The aim of this study was to investigate the role of ferroptosis in fluorosis women and the in vitro molecular mechanisms leading to ovarian dysfunction and abnormal hormone secretion by sodium fluoride (NaF) treatment of KGN cells. Fifty women with fluorosis as Fluorosis group and fifty healthy women as Control group were included in this study. The levels of lipid peroxidation and activities of antioxidant enzyme were assessed by photometric methods. The content of iron and glutathione (GSH) in serum was measured by microplate method. KGN cells were treated by different concentration of NaF (0, 1, 2, 4 and 8 ×10-3 M) for 24 h. The mRNA and protein expression levels of ferroptosis-related molecules, including glutathione peroxidase 4 (GPX4), solute carrier family 7 member (SLC7A11), nuclear factor erythroid 2-related factor 2 (Nrf2), ferritin heavy chain 1 (FTH1) and p53, were assessed by qRT-PCR and western blot analysis. Fluorosis group women had a significant higher levels of iron, Malondialdehyde (MDA), FSH and LH, and a lower levels of E2 and antioxidant enzyme in serum than that in the control group.

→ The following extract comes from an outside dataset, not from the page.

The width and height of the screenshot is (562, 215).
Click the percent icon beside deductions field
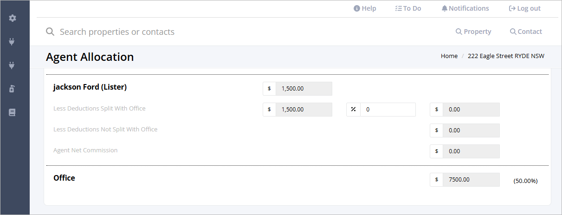point(353,110)
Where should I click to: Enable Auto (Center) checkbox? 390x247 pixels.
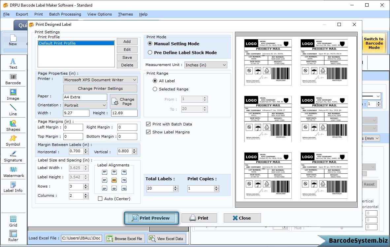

The representative molecular changes of ferroptosis, such as the decrease in GPX4, Nrf2 and SLC7A11 expression (mRNA and protein expression), the increase in protein expression of p53, and a reduced level of E2 were observed in KGN cells treated by excessive NaF.It is concluded therefore that NaF increases the expression of p53 and inhibits ovarian granulosa cell ferroptosis preventive protein expression, resulting in abnormal hormone secretion and the ovarian dysfunction.